Exercise brief
Working from the records below, repeat exactly the lines starting at the line that contains "Open the Problems" and ending at the line that contains "Expand the D", inclusive.

Data for the task
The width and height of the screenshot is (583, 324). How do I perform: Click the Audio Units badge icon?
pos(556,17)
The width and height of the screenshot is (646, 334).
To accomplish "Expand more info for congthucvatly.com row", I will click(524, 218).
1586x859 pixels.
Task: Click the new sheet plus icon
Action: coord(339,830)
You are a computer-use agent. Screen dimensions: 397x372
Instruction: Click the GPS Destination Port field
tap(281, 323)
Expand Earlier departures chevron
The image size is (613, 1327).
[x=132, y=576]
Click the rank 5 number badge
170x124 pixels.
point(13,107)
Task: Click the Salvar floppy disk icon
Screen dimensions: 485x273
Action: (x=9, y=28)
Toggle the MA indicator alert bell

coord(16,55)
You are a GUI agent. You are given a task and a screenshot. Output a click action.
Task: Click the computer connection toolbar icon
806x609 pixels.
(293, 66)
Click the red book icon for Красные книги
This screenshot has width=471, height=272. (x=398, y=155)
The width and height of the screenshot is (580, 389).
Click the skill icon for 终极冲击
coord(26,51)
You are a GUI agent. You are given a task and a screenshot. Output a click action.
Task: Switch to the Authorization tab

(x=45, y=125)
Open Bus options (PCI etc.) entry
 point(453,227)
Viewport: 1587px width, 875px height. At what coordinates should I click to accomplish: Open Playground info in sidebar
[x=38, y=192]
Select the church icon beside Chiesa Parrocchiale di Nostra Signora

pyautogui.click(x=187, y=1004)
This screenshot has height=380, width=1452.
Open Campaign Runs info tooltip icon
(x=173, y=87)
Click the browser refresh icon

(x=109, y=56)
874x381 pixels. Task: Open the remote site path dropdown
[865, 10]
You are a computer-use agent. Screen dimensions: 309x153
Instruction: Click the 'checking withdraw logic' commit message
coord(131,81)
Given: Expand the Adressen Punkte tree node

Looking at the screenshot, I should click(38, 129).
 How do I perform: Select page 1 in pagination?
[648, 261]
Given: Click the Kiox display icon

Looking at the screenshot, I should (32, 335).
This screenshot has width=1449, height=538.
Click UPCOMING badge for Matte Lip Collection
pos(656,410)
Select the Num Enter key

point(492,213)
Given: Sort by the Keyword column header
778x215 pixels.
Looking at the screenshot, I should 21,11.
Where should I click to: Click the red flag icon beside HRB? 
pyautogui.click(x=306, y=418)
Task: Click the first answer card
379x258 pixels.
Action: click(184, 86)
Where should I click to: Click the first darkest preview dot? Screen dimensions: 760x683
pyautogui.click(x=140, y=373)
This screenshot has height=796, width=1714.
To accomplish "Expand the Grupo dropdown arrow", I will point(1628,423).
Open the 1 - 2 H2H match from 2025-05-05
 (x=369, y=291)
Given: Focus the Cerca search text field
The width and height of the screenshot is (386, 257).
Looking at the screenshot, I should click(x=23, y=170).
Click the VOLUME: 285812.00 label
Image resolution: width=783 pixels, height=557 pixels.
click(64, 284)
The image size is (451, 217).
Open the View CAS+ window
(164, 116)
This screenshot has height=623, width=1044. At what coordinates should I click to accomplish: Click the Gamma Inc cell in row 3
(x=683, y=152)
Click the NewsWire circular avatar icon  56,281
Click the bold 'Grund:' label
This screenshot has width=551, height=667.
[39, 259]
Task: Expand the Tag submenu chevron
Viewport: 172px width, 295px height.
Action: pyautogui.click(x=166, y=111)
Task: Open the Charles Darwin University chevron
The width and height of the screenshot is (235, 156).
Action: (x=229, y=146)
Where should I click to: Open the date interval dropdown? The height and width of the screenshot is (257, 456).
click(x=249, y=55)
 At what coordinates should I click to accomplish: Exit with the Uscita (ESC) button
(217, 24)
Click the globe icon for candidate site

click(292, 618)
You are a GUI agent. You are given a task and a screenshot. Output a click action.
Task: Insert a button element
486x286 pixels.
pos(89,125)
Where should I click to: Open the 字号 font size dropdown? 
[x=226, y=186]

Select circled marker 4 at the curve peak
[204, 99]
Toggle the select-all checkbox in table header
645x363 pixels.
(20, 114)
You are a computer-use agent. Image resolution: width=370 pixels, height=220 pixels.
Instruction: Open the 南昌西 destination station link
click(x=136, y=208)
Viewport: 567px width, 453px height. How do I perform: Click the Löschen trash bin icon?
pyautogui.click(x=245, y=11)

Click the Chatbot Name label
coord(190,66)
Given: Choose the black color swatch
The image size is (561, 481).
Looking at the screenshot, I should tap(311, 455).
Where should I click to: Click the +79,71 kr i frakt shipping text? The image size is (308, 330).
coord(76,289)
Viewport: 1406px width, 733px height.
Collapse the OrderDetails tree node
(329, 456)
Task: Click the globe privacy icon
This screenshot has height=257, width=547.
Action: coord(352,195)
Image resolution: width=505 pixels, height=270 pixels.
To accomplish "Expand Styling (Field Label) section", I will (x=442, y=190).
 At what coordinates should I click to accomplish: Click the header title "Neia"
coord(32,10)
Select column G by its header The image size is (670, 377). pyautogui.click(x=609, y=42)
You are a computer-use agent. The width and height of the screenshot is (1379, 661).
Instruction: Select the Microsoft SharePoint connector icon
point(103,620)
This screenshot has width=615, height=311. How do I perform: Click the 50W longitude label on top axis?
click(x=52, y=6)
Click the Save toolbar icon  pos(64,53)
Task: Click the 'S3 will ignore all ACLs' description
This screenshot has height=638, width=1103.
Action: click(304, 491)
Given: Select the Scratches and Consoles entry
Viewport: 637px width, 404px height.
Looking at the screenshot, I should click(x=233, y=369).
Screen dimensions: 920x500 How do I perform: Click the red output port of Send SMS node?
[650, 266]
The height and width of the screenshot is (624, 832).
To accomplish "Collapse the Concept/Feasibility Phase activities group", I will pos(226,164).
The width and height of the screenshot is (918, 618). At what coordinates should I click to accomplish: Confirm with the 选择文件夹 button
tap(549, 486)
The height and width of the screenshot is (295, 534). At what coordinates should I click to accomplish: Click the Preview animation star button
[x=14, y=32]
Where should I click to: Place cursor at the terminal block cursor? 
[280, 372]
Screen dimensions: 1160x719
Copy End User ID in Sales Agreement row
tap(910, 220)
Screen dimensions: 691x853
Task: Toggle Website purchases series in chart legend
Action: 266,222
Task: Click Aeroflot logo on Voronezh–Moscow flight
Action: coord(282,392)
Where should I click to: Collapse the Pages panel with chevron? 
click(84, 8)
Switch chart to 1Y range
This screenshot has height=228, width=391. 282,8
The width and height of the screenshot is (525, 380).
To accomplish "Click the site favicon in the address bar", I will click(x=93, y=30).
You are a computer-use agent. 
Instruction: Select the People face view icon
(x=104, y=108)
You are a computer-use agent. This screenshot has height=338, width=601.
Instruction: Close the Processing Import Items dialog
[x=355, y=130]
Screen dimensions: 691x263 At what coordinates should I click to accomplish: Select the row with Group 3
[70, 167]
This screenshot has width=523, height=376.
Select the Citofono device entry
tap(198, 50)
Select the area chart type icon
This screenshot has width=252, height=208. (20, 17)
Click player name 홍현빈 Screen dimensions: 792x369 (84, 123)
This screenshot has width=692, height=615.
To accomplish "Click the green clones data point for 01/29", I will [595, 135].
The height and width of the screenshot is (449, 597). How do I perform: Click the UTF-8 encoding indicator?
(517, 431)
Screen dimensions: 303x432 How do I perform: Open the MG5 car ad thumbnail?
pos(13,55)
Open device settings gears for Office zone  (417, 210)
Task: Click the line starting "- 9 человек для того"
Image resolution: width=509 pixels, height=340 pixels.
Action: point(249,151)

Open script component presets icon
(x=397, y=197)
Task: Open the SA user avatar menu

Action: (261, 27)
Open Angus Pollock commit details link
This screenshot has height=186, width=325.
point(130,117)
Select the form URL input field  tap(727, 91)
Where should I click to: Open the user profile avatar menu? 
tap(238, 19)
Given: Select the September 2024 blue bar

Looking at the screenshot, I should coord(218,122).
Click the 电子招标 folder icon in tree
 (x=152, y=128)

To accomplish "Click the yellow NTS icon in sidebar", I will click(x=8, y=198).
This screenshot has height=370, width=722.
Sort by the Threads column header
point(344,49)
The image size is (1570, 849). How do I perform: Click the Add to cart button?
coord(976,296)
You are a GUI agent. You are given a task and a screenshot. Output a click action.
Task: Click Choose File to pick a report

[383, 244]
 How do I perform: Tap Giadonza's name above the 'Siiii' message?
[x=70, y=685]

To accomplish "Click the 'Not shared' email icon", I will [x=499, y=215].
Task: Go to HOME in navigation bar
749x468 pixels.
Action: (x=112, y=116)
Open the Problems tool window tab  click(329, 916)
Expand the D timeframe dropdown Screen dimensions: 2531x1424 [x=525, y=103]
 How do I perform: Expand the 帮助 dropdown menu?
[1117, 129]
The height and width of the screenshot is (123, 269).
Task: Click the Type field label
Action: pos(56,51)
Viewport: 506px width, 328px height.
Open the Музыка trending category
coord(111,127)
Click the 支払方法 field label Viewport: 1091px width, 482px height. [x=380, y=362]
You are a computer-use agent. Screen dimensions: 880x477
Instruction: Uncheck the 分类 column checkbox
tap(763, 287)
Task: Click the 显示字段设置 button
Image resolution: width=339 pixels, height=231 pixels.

Written response
Open the Problems tool window tab  click(329, 916)
Expand the D timeframe dropdown Screen dimensions: 2531x1424 [x=525, y=103]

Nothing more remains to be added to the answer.